The group may expect something of me for the prize of joining up. If it’s a job, I need to produce. If it’s a club, I’m expected to attend and engage. Joining only to affect your agenda is subterfuge. Be trustworthy and loyal.

One rule of the game is to tackle one issue at a time. If I jump all over the place, dodging when cornered, and ever charging up new hills, I’ll at best be viewed as a flake and will certainly not achieve my objective. Paradigm shifts rarely happen from within but rather through changes in the environment or in how we view it; it’s difficult to project those views from inside a system. One step at a time.

It is always important to be open for change myself. If I make myself part of the system and if I am changing it, then I must also be willing to change.
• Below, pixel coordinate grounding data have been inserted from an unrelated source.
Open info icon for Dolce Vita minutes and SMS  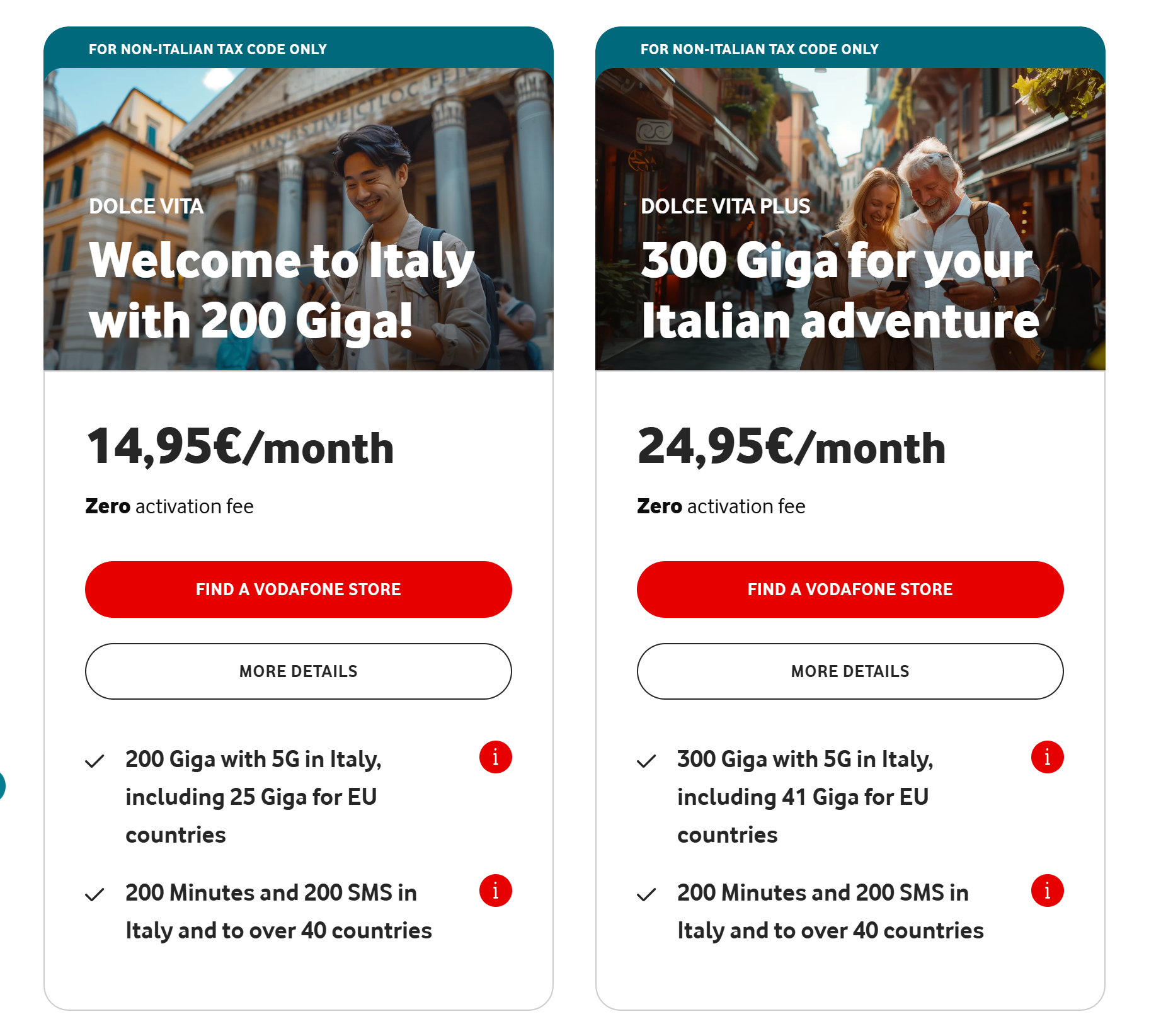(495, 891)
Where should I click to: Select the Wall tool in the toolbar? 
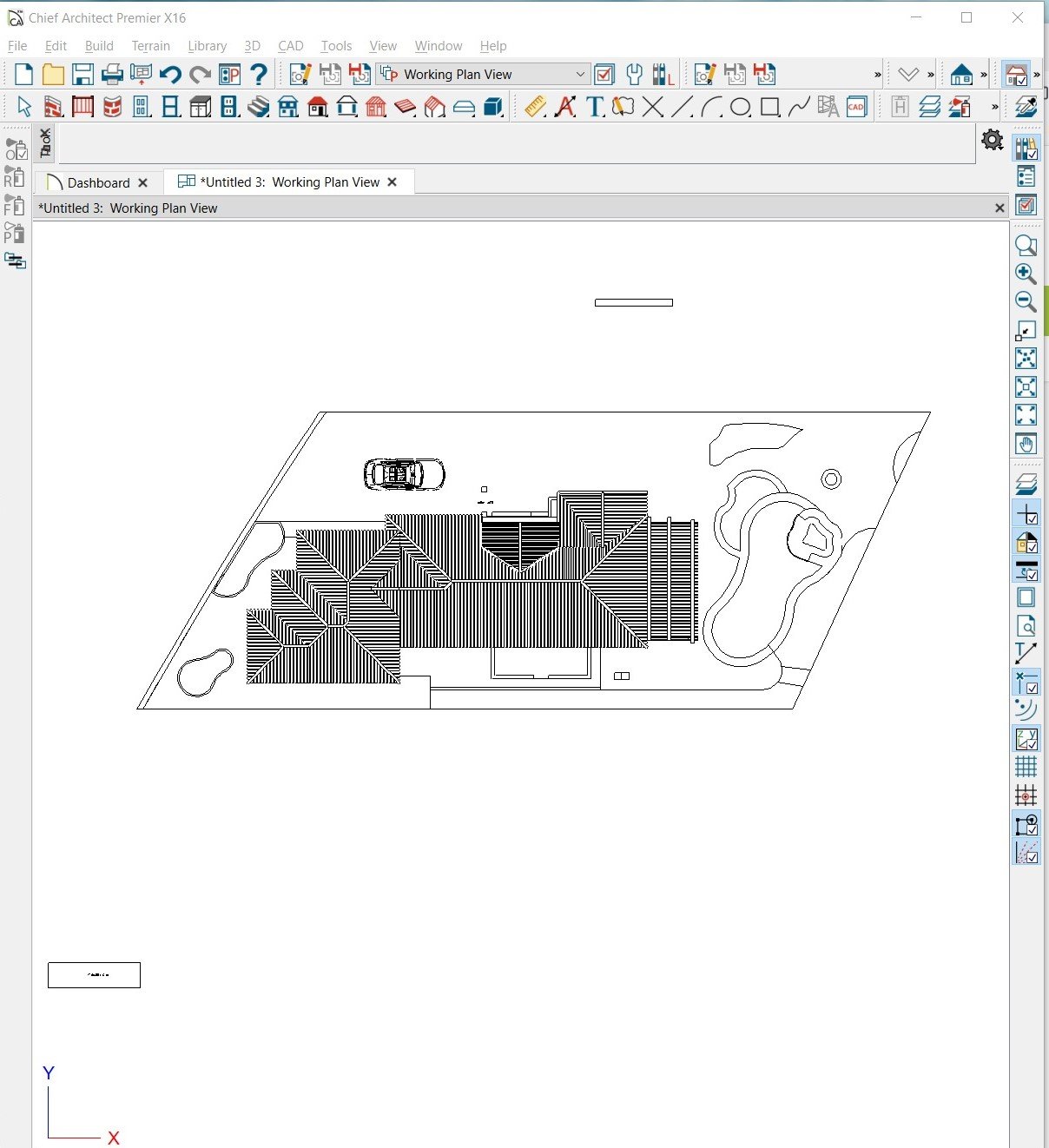pos(53,107)
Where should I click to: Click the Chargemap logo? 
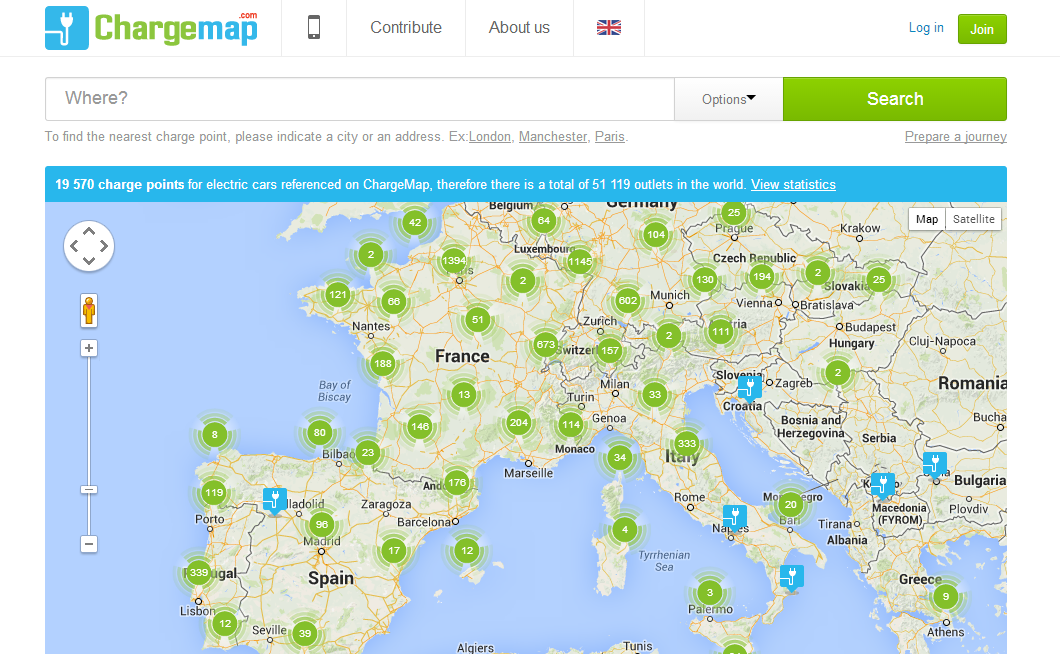pyautogui.click(x=151, y=28)
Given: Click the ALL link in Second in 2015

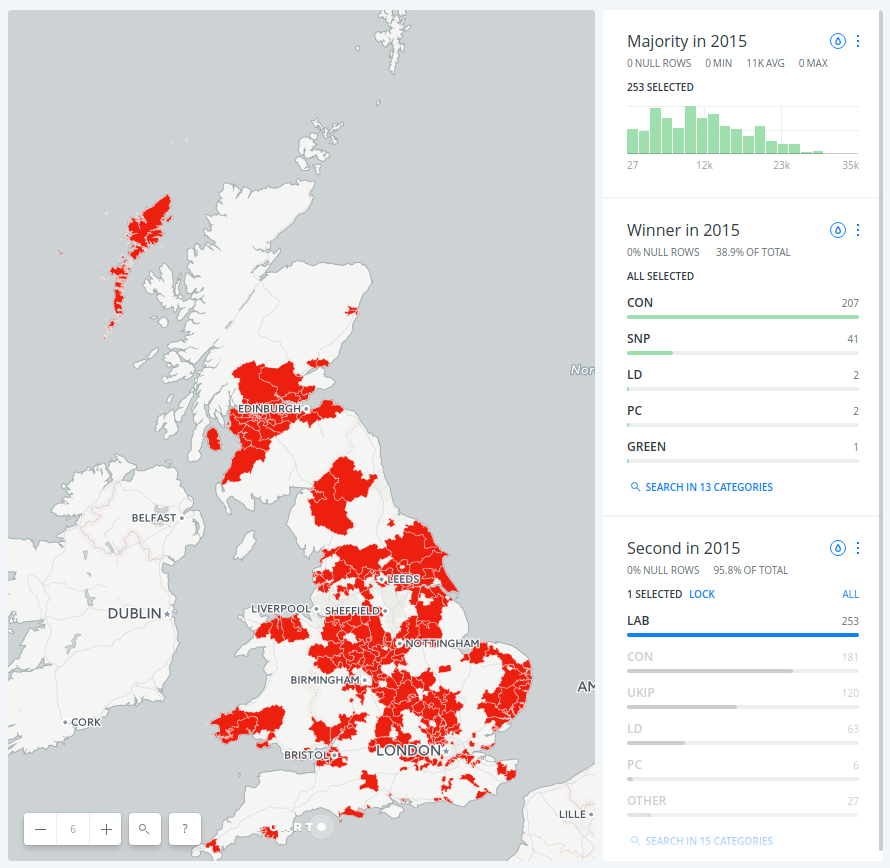Looking at the screenshot, I should pyautogui.click(x=850, y=594).
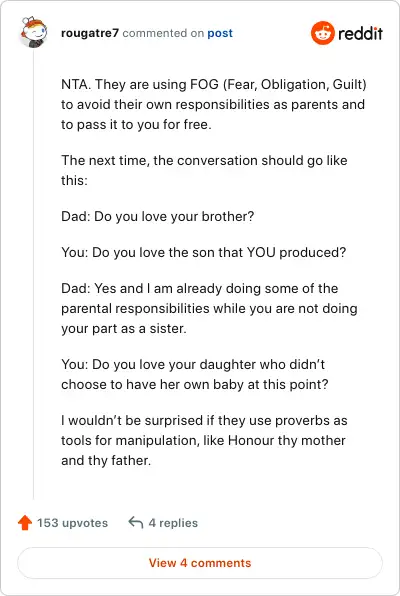Click the 'Dad: Yes and I am already' paragraph

coord(209,308)
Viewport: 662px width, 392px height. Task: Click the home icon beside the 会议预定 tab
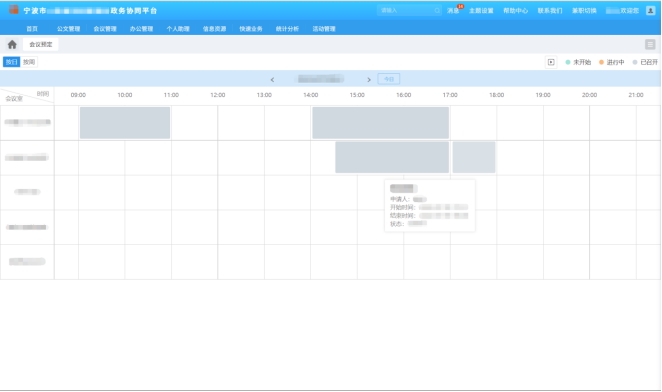tap(12, 44)
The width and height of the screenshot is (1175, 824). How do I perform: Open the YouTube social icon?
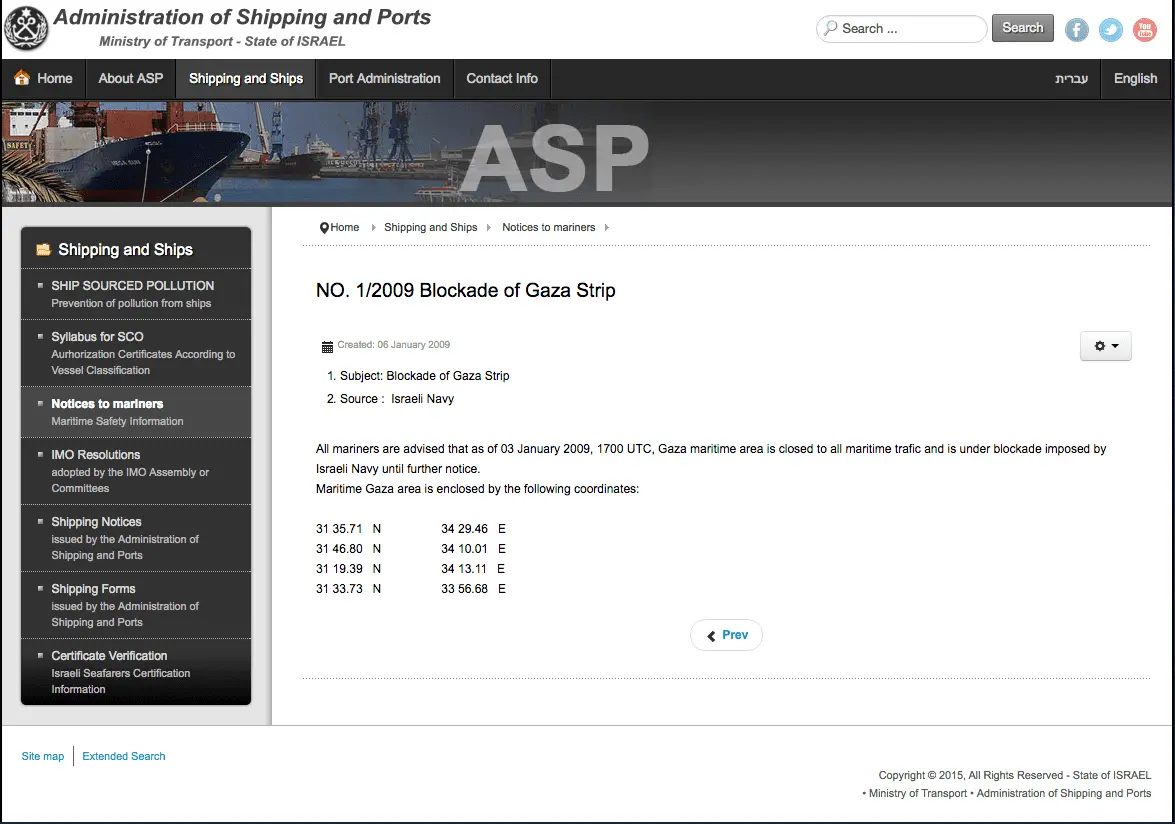click(1144, 30)

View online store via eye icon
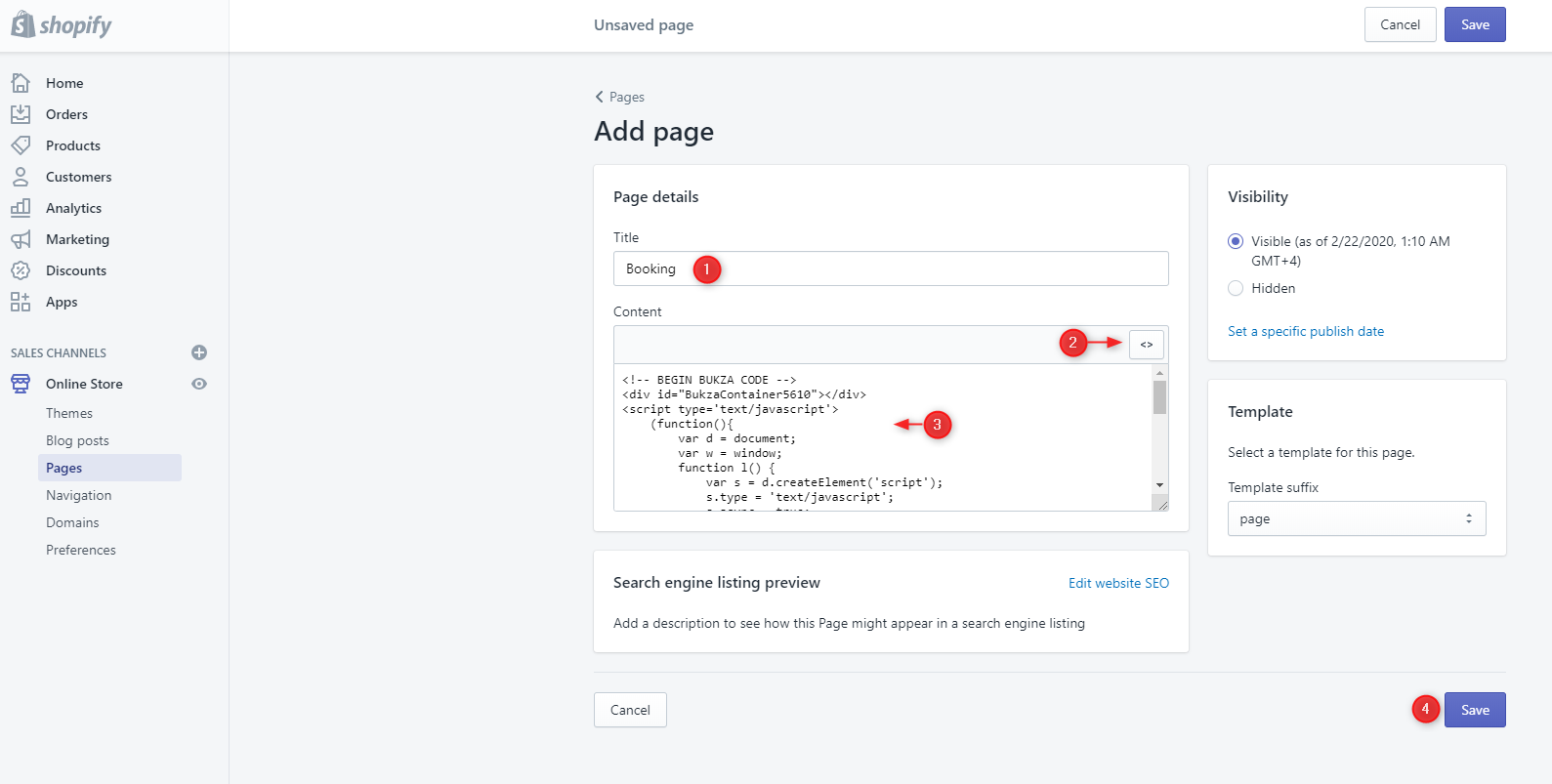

This means being able to take a dispassionate stance, at least occasionally, and of course it implies great listening skills. Keep an open mind.

Be yourself. It’s important to be genuine. People have learned over many centuries to be able to smell politics. Let the chips fall where they may. Be friendly and helpful.

You may trigger emotion — emotion which in turn can cause fear or insecurity to rise in you. Follow your heart, and do what is right. Be brave.

Most important, be aware of the prize. By joining and fighting, am I giving or taking? It’s O.K. to benefit both from association with a group of people and from the debates that go along with that association. But you will lose trust if the prize is the pride of being right or personal gain from lining them up to your position. Be generous.

Experience

Someone recently posted the question on an IEEE Computer Society forum: “What is the best Information Technology certification?” As I elaborated in my earlier comments on Certification, I don’t find certification level as a meaningful qualifier for any job above technician. Certification may help you land a job, but it’s no way to launch or even advance a career. I went so far in my advice as to say that I’d probably refuse any employment offer where the question of certification arose during the interview process. And I further recommended that job experience deserves the spot as the determining factor in employment qualification.

Research evidences this. Paul Oehrlein’s “Determining Future Success of College Students” (Undergraduate Economic Review, Vol. 5 [2009], Iss. 1, Art. 7, The Berkeley Electronic Press, 2009) indicates that experience overshadows factors such as SAT scores and grades by about an order of magnitude. If you view grades and experience to be independent measures — and this seems to be so according to research in most fields — then don’t sweat the grades, but do be attentive to experience.

Can I say anything useful about experience in a finite ‘blog entry? Many of my other musings here are in some way quantifiable and lead to concrete action that might even be planned: investing in others; giving, time management, acting in terms of the big picture instead of the immediate. It’s a bit harder to accelerate one’s acquisition of experience beyond a certain level. While experience is more than just accumulating grey hairs, it’s difficult to claim a seasoned perspective on one’s profession without the gift of years. The gifts of perseverance and reflection, or at least of endurance, are also important.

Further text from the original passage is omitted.